By comparing both results, you will notice that we've removed words like; is , a, with and we only have words that are more informative.

Stemming & Lemmatization

In natural language, words are modified in order to convey meaning. For example, in English, verbs - usually from their base form - are modified to reflect different tenses, for example, generate, generated, generating. In this example, the base form is generate.

Stemming is the process of reducing words to their base form or word stems. Stemming is a heuristic procedure that removes words from the end until the stem is reached, this is done with the hopes of getting it right most of the time. The problem with this is that English has many exceptions where a more complex approach is required to get words in their base forms.

Stemming is similar to lemmatization but simpler because lemmatization involves a more rigorous approach that entails using a vocabulary and morphological analysis of words. Lemmatization returns a word to its base or canonical form, per the dictionary. Examples are slept to sleep, espousing to espouse. Compared to stemming, it requires the knowledge of the part of speech of words, and it is more computationally expensive.

Stemming algorithms are typically rule-based; the most common and effective one is the Porter's Algorithm developed by Martin Porter in 1980. The algorithm uses five phases of word reduction, each with its own set of mapping rules applied sequentially. Martin Porter also developed a stemming package known as Snowball, and it offers a slight improvement over the original Porter stemmer algorithm in terms of logic and speed.

Perform Stemming on the these tokens - run, ran, running, many, easily

Step 1 - Here, we are going to import the PorterStemmer module from the Natural Language Toolkit library, and also the Pandas library to create dataframe for displaying our final results.

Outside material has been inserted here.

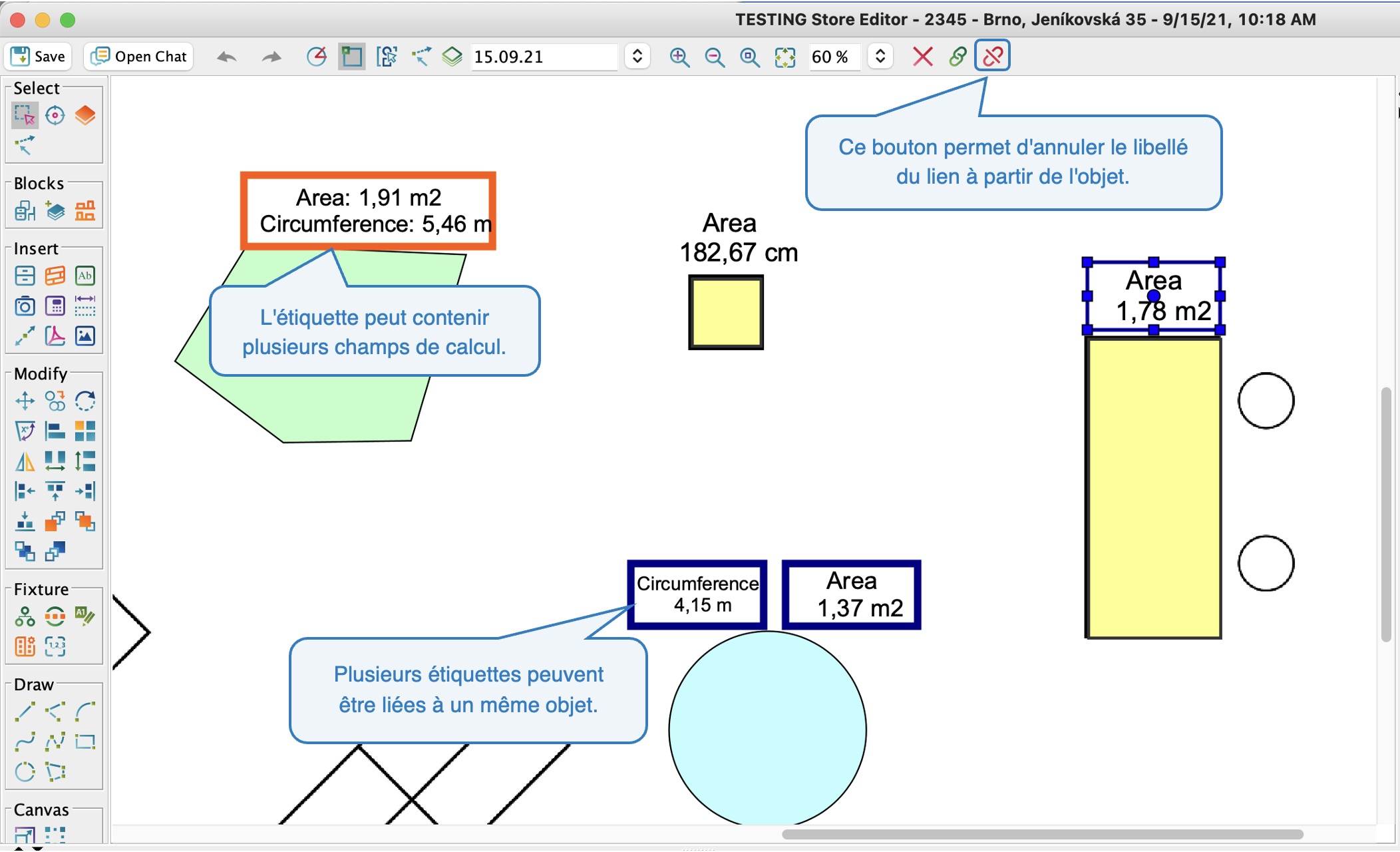Screen dimensions: 1400x852
Task: Click the orange layers select icon
Action: (85, 115)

from nltk.stem import PorterStemmer
import pandas as pd

Step 2 - Here, you will create an instance of the PorterStemmer object.

stemmer = PorterStemmer()

Step 3 - Create a list of tokens

words = ['run', 'ran', 'running', 'many', 'easily']

Step 4 - To stem each word in the list above, we will use a list comprehension to apply to each word in the list.

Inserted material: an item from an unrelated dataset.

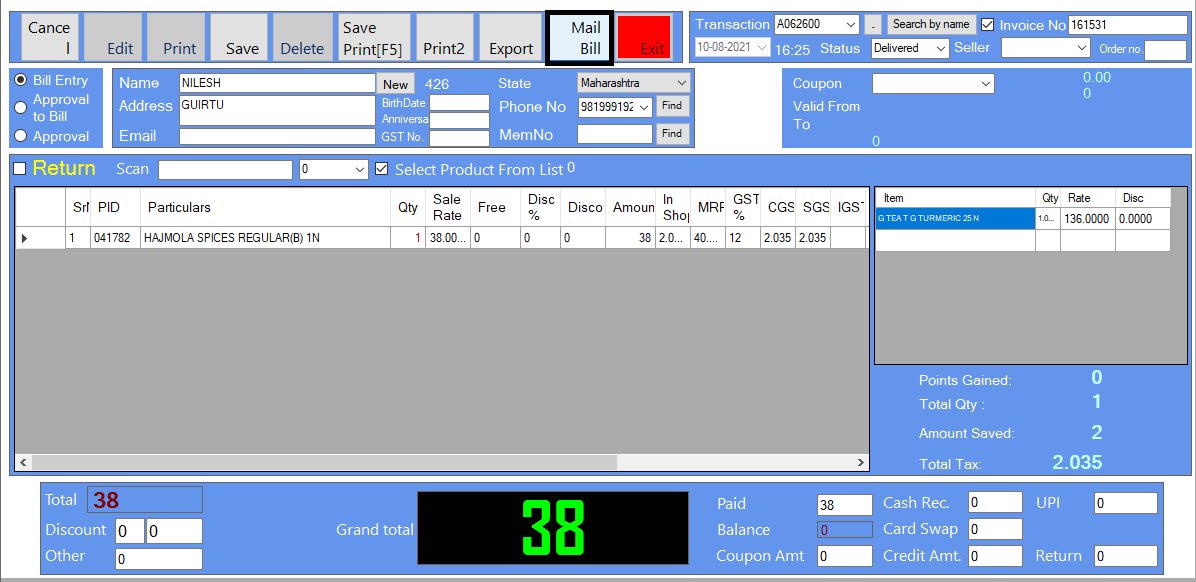Image resolution: width=1196 pixels, height=582 pixels.
Task: Click the Delete toolbar button
Action: click(302, 38)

stemmed_words = [stemmer.stem(token) for token in words]

Step 5 - Create a Pandas DataFrame to compare the unstemmed words to the stemmed words.

stemdf= pd.DataFrame({'Raw_words': words,'Stemmed_Word': stemmed_words})
print(stemdf)

Raw_words Stemmed_Word
0       run          run
1       ran          ran
2   running          run
3      many         mani
4    easily       easili

You will notice that the stemmed version of many is mani and easily is easili , so we can say that stemming bluntly changed or remove word affixes (prefixes and suffixes).

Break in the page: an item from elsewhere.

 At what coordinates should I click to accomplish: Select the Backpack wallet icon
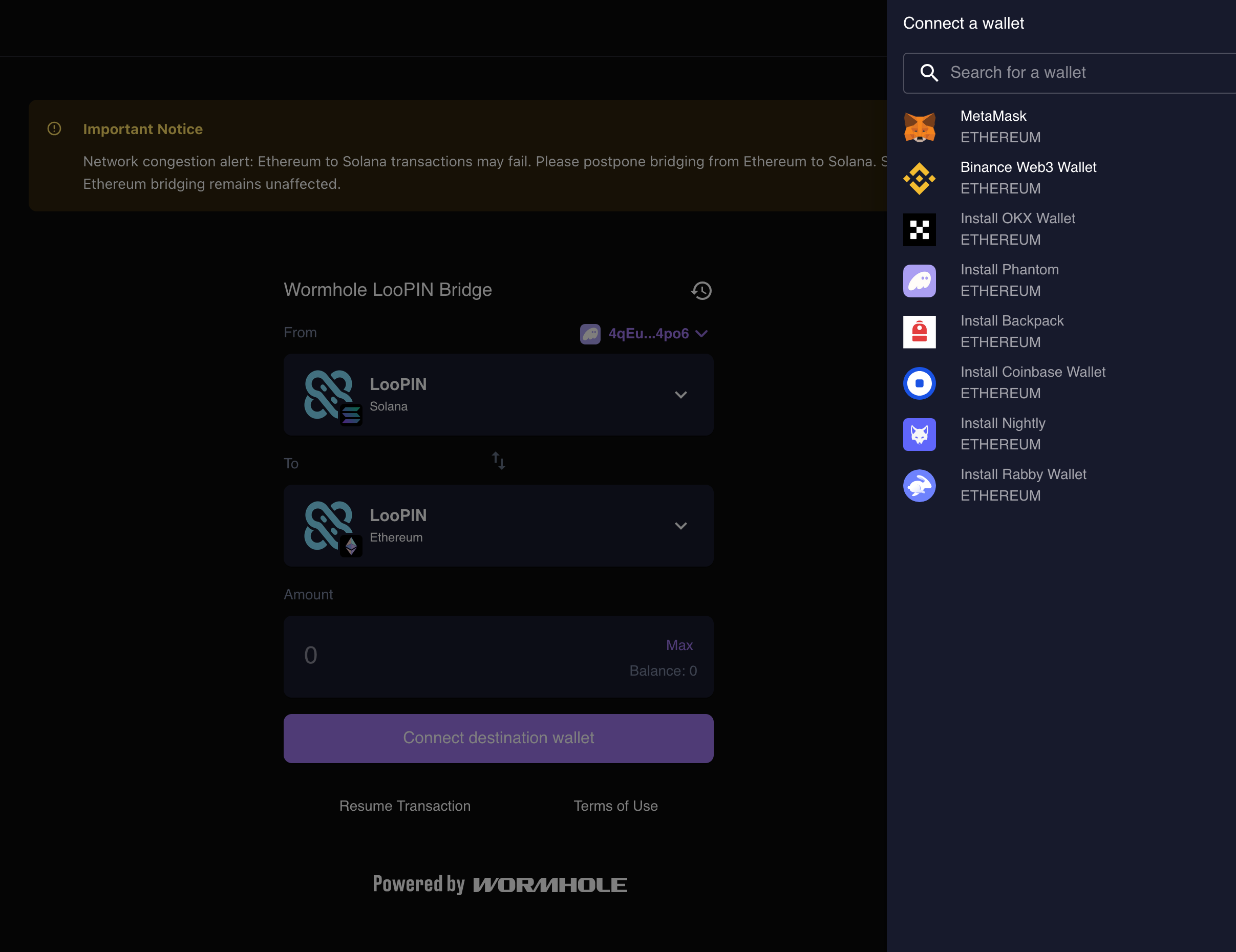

In the next example, we will see how lemmatization works, which involves bringing down words into their root forms.

There are many methods of lemmatization, and Python has packages that supports these methods.

We have Wordnet Lemmatizer, Wordnet Lemmatizer with appropriate Part of Speech tag, Spacy lemmatization etc.

For this example will use Wordnet Lemmatizer with appropriate Part of Speech tag, e.g Verb, and we specify that using the part of speech argument.

# Import the lemmatization module
import nltk
from nltk.stem import WordNetLemmatizer
nltk.download('wordnet')
import pandas as pd

words = ['running', 'ran', 'espousing', 'many', 'easily', 'was']

lemmatizer = WordNetLemmatizer()

# lemmatization using lemmatize, and passing part of speech as a verb
lemmatized_words = [lemmatizer.lemmatize(word=word,pos='v') for word in words]

lemdf= pd.DataFrame({'Raw_words': words,'Lemmatized_Word': lemmatized_words})
print(lemdf)

# Result
Raw_words Lemmatized_Word
0    running             run
1        ran             run
2  espousing         espouse
3       many            many
4     easily          easily
5        was              be

From the results above, you will notice that the words were converted to their base forms. In comparison with stemming, the stems returned by lemmatization are actual dictionary words.

Conclusion

The aim of this tutorial is to introduce text preprocessing concepts in Natural Language and how they can affect text analysis and modelling. We hope that you can build some intuition on how we process text data, which will help in understanding modern NLP applications.